As The Observer noted yesterday, retail rents soared recently to more than $1,700 per square foot in Times Square. Whoo hoo. Break out the Champagne because it’s New Year’s in November, baby!
But here comes the Post‘s Steve Cuozzo to crash our party:
Manhattan’s widespread, chronic store vacancies are far more numerous than in other major world cities and were so even before the financial crash two years ago. But the culture of self-congratulation in the retail-leasing industry is so entrenched, it’s almost impossible to get an acknowledgement of how dysfunctional our retail climate can seem to even casual observers.
[…]At many prominent locations, stores remain vacant for years, lending an air of defeat. Think of the Eighth Avenue side of the new Hearst tower; the former Times Square Theater on West 42nd Street, where Marc Ecko walked away from a deal after tying up the site for four years; and huge spaces in the Flatiron district that have stood dark seemingly forever.

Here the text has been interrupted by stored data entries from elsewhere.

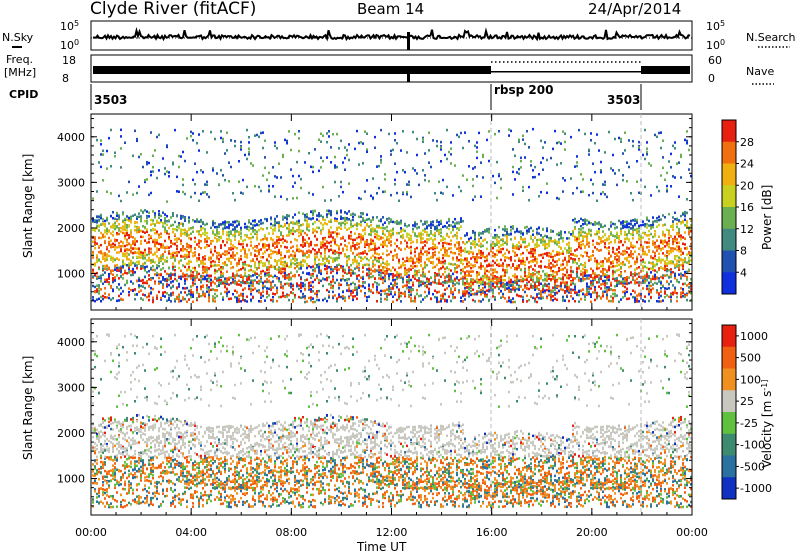 This screenshot has height=554, width=800. I want to click on cpid-segment-1: 3503, so click(110, 100).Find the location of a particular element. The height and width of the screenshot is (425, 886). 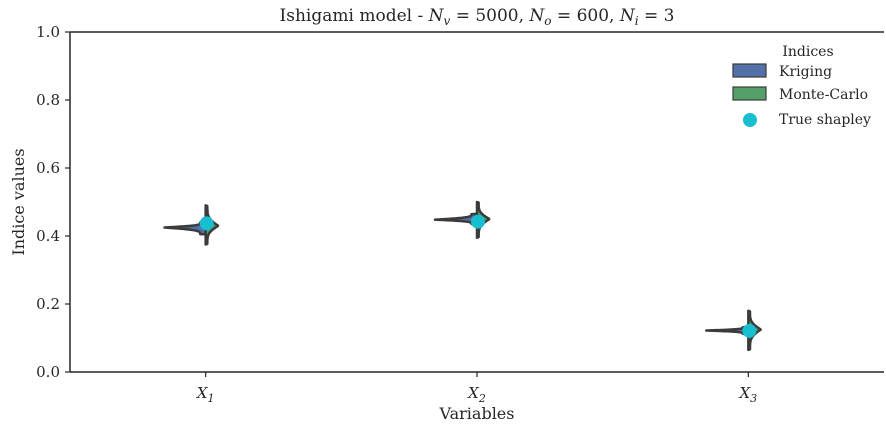

y-ticks: 0.0 0.2 0.4 0.6 0.8 1.0 is located at coordinates (53, 202).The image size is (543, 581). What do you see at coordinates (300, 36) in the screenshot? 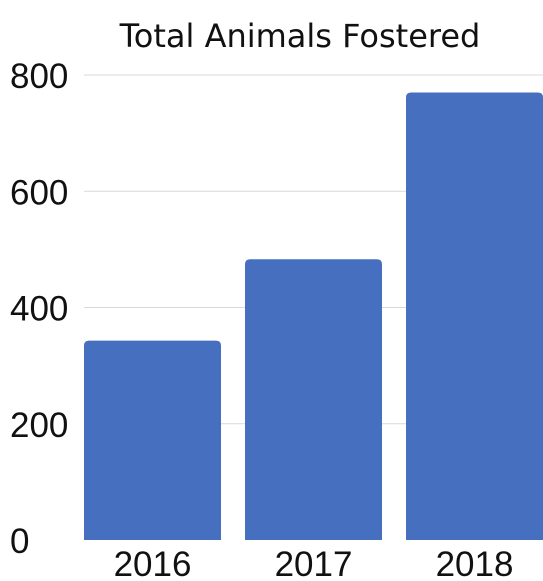
I see `chart-title: Total Animals Fostered` at bounding box center [300, 36].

REBNY counts 110 million square feet of Manhattan retail space. Yet — strangely for a trade organization so statistically astute — it doesn’t cite a vacancy rate.
We’d guess that’s at least 12 percent overall and far higher in certain parts of town — astonishing in a city blessed with incalculably wealthy shoppers and probably the heaviest sidewalk traffic in the Western world.

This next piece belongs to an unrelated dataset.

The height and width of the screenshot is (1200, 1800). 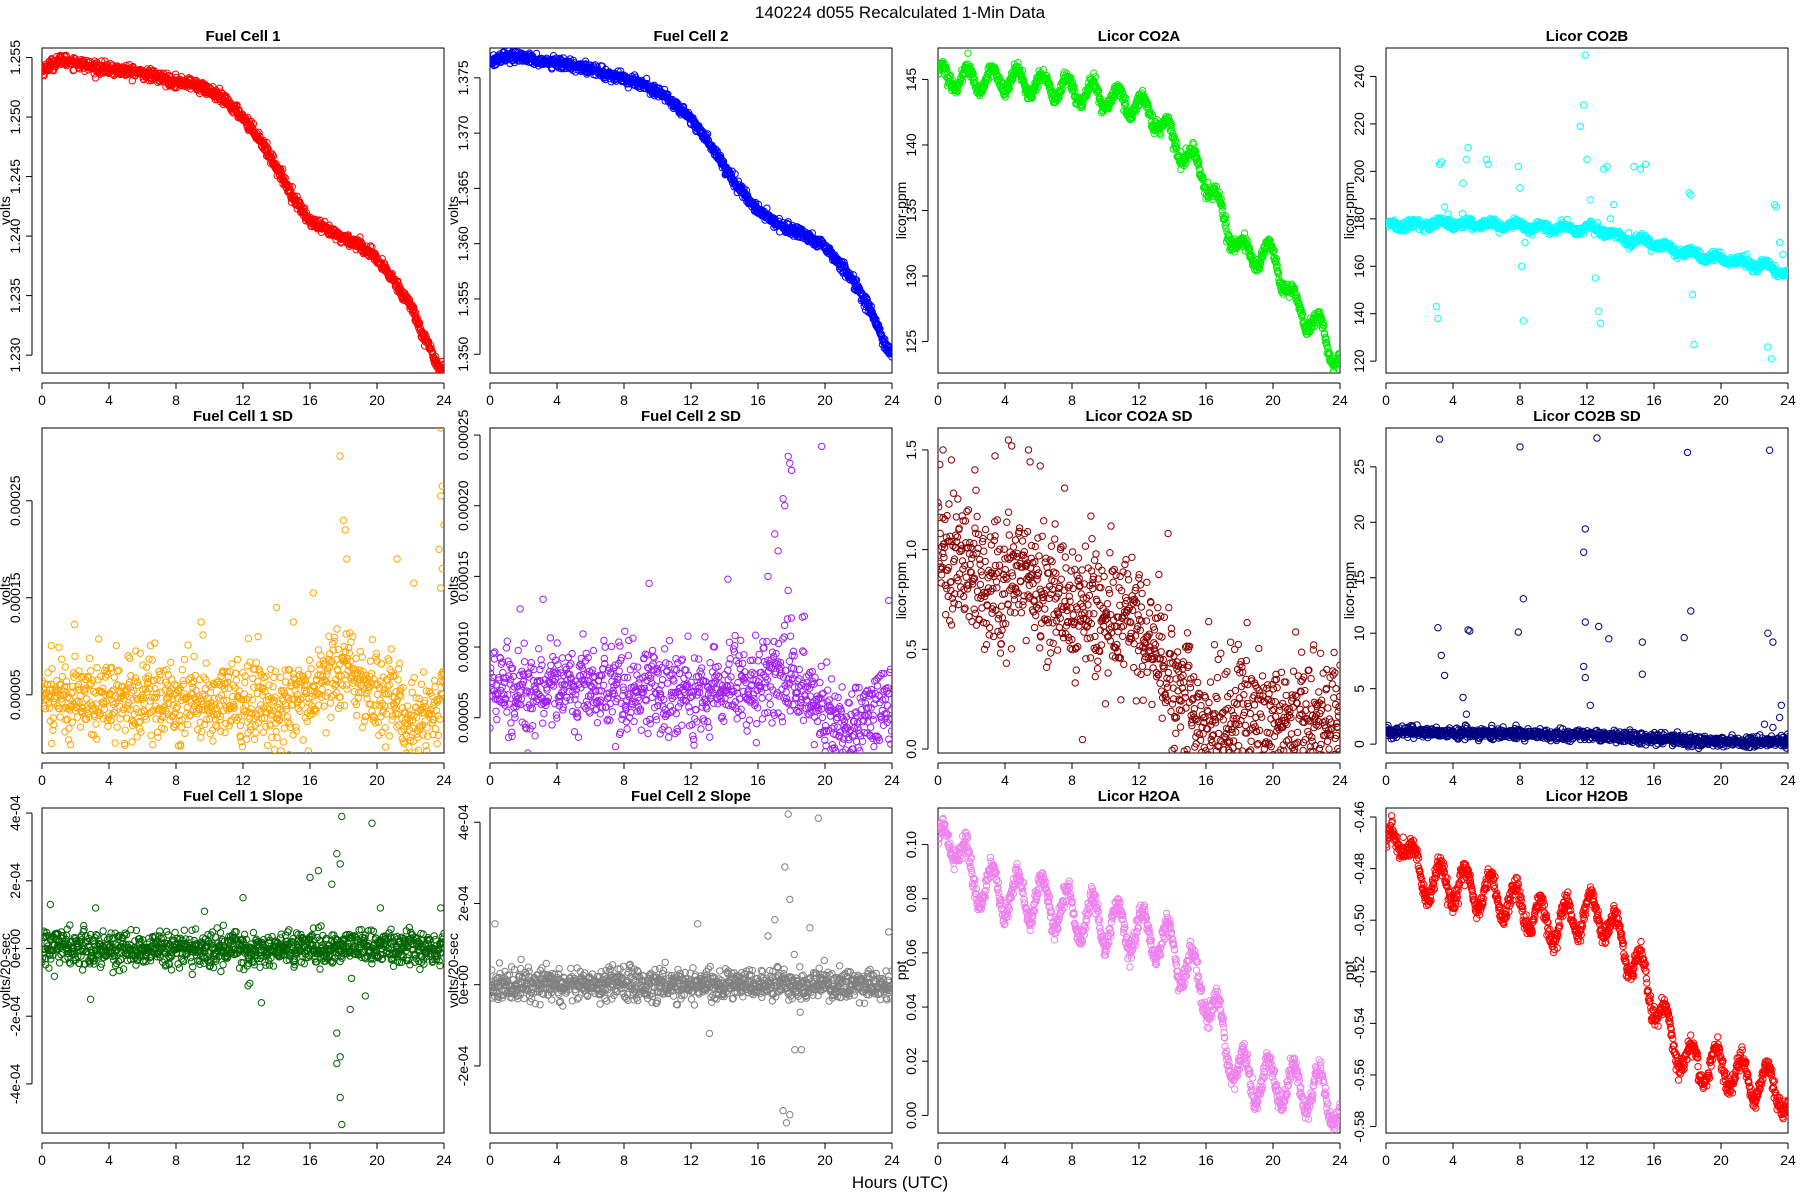 What do you see at coordinates (463, 298) in the screenshot?
I see `y-tick-label: 1.355` at bounding box center [463, 298].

When we talked to REBNY yesterday, VP Michael Slattery insisted that vacancies were less of a factor than one might think, and rents still show that Manhattan retailing may not be as bad as it could be.
But at the same time, Cuozzo points to the lack of similar issues in London, that perenial adversary nipping out our Yankee heels. Perhaps instead of patting ourselves on the back and pouring another round of drinks, it is time to get serious and solve this problem.